O grupo libanês Hezbollah e as Forças de Defesa de Israel trocaram acusações nesta sexta-feira (24/4) de violação do cessar-fogo.

Israel disse ter interceptado vários projéteis lançados do Líbano e que, por isso, atacou estruturas militares do Hezbollah no sul do país. Em comunicado, o exército israelense também disse ter matado três terroristas do Hezbollah.

“Sirenes soaram em Shtula após lançamentos vindos do Líbano. O IDF interceptou os foguetes e atacou o lançador utilizado para o disparo, juntamente com um lançador adicional pronto para lançamento”, diz parte do comunicado.

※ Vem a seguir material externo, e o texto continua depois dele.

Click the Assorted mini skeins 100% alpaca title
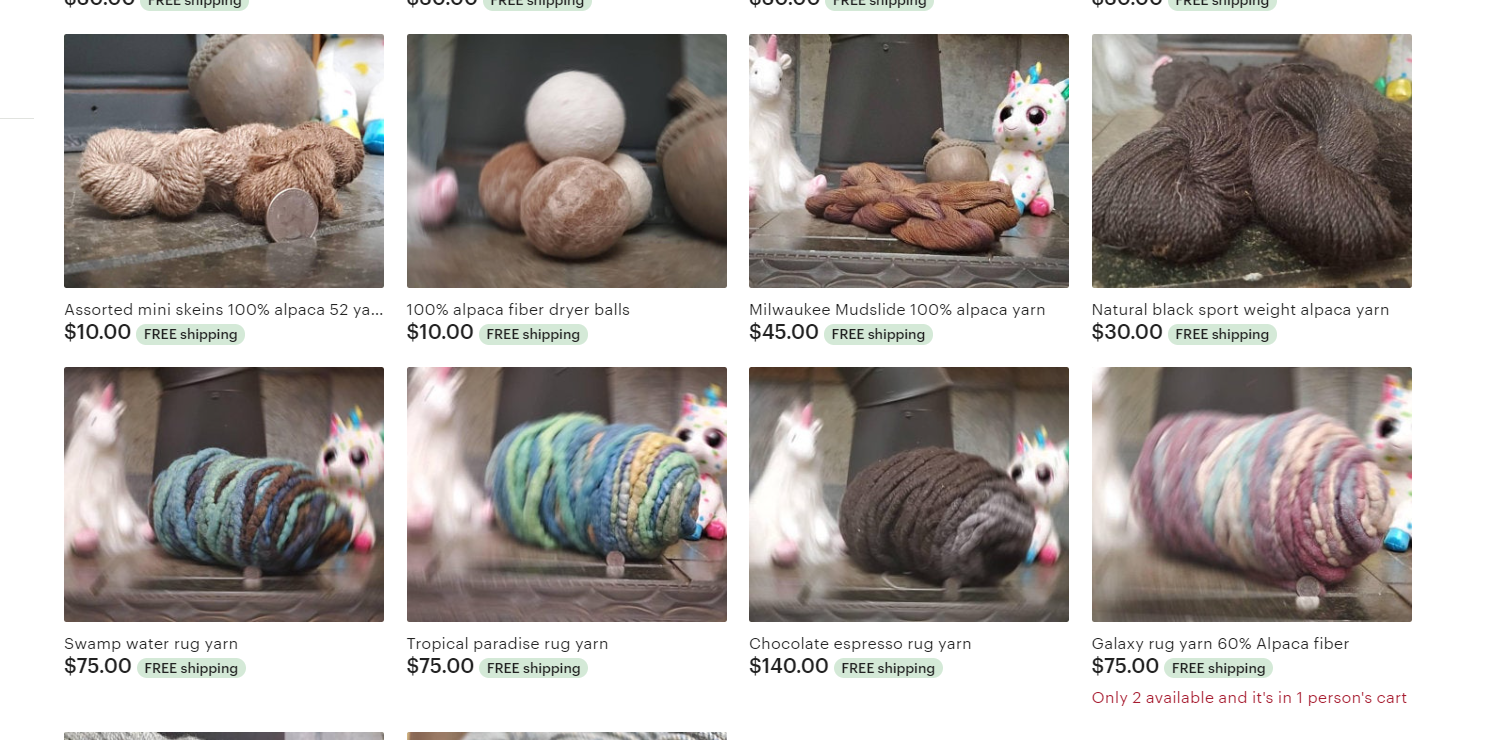The height and width of the screenshot is (740, 1496). (x=224, y=310)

Já o Hezbollah alega ter disparado foguetes contra o norte de Israel em resposta a uma “violação do cessar-fogo” israelense.

Líbano e Israel concordaram, na quinta-feira (23/4), em estender o prazo do cessar-fogo por mais três semanas. 

“A reunião correu muito bem. O cessar-fogo entre Israel e o Líbano será estendido por três semanas”, afirmou o presidente dos Estados Unidos, Donald Trump, em publicação na rede Truth Social após a reunião entre representantes dos dois países no Salão Oval da Casa Branca.

Entenda o conflito entre Israel e o Líbano

Após Israel atacar o Irã em 28 de fevereiro, o Hezbollah, um dos principais aliados do país persa, respondeu com ofensiva a Tel Aviv. A entrada do grupo, que é uma organização paramilitar libanesa, na guerra agravou as tensões na região.

O Hezbollah é considerado um dos maiores inimigos de Israel e também é um dos principais apoiadores do Hamas, que controla a Faixa de Gaza.

Israel tem atacado o sul do Líbano com a justificativa de afastar o grupo paramilitar da fronteira. Com isso, mais de 1 milhão de libaneses foram deslocados de suas casas devido aos combates e ordens de evacuação.

Nas negociações de paz envolvendo Irã e Estados Unidos, o governo do Paquistão, mediador do acordo, chegou a falar que o Líbano também estava incluído na trégua. O primeiro-ministro de Israel, Benjamin Netanyahu, contudo, declarou que o país não estava no acordo e que a guerra continuaria até que o Hezbollah fosse neutralizado.